De volta ao Brasil, Henrique Avancini fala sobre o Mundial de Maratona em Mountain Bike e preparação para Tóquio 2020

O que é preciso para ser um campeão mundial? Talento, genética, sorte? Para o ciclista Henrique Avancini a resposta é clara: muito treino. No último sábado (15), ele se tornou Campeão Mundial de Mountain Bike Maratona, em Auronzo di Cadore, na Itália. Para falar sobre essa conquista inédita para o ciclismo nacional, Avancini concedeu na quarta-feira (19), uma entrevista coletiva em São Paulo.

“Eu ainda não consegui digerir o que eu conquistei. Era uma coisa que eu mirava, almejava. Mas quando se realiza, não deixa de ser chocante. Eu acreditava todos os dias quando subia na bicicleta que um dia eu poderia ser o melhor do mundo e ainda estou processando isso”, explica Avancini.

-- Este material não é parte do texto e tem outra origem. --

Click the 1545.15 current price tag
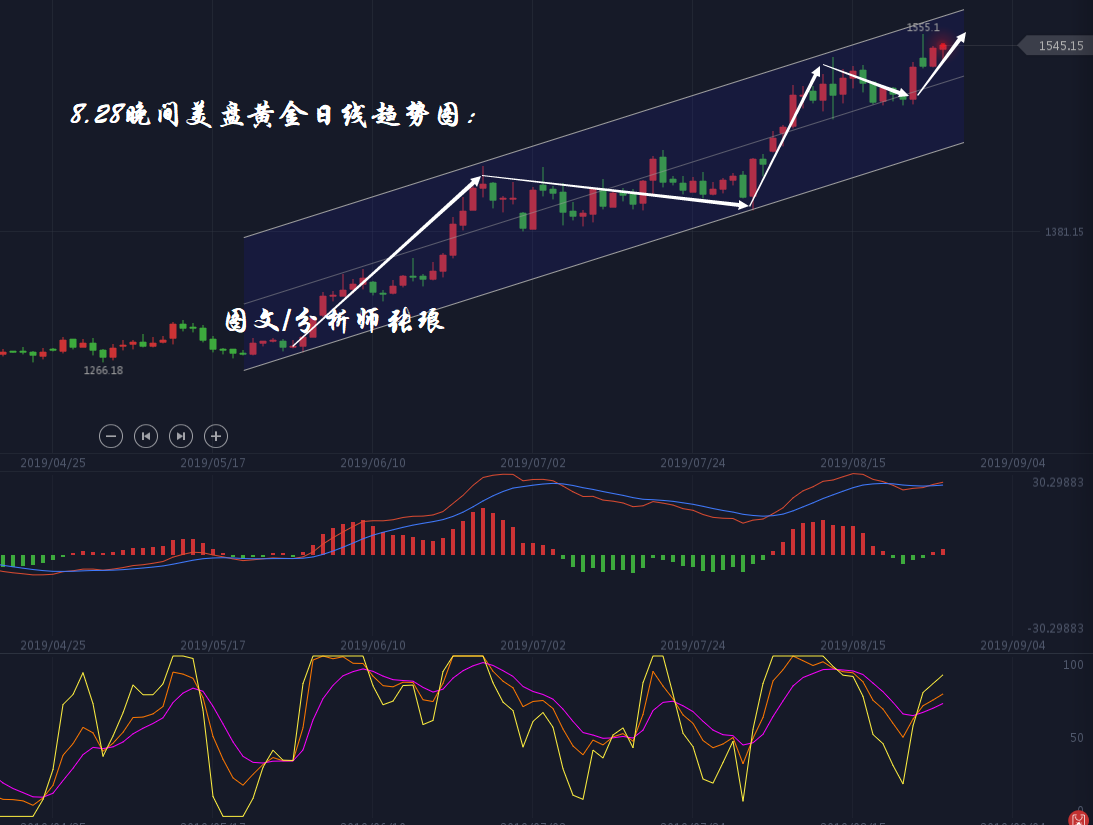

O atleta revelou ainda que esse título tem um valor pessoal muito grande também por onde foi conquistado. “Quando eu tinha 20 anos de idade eu larguei a vida no Brasil para tentar carreira internacional na Itália. E essa foi uma fase muito difícil. Tive um manager que chegou até a me dizer que deveria abandonar a carreira", lembrou.

Curiosamente, isso reforçou ainda mais o desejo de Henrique de seguir batalhando. “Quando ele me falou isso, eu aceitei de uma maneira boa. Foi quando refleti: se não tenho o que eles têm, vou ter o que eles não têm. E a partir disso, eu comecei a largar nas provas com uma única certeza: a de que eu tinha me preparado muito mais do que qualquer atleta. Eu ainda não me vejo e acho que nunca vou me ver como um cara talentoso no que eu faço, mas ainda sim, eu sou campeão mundial hoje”, conta.

Sobre seus objetivos para Tóquio 2020, Avancini disse que aprendeu muito com as Olimpíadas do Rio e que, agora, está em uma fase de consistência e preparação. “O ano de 2016 foi muito importante na minha jornada como atleta profissional. Eu cresci muito, mas tive uma lesão que perdurou a temporada inteira. E eu tive uma lesão na coluna, em consequência desse problema, durante os Jogos Olímpicos. A partir dela, eu pude reavaliar muitas coisas na minha carreira. Brinco que foi a melhor pior coisa que já me aconteceu, porque talvez tenha sido a única maneira de me colocar no caminho que eu estou hoje.”

Para a próxima temporada, Henrique espera utilizar do aprendizado este ano para conseguir resultados ainda mais expressivos. “Esse ano, busquei andar constantemente na frente e aprender mais sobre meus adversários. Agora, preciso começar a aplicar o que aprendi, e aumentar a minha eficiência competitiva ano que vem, para chegar pronto em 2020. Então, não tenho grandes alterações programadas. Mas, começo 2019 com um conhecimento que eu nunca tive e isso, na teoria, é uma vantagem muito grande”, finaliza o atleta.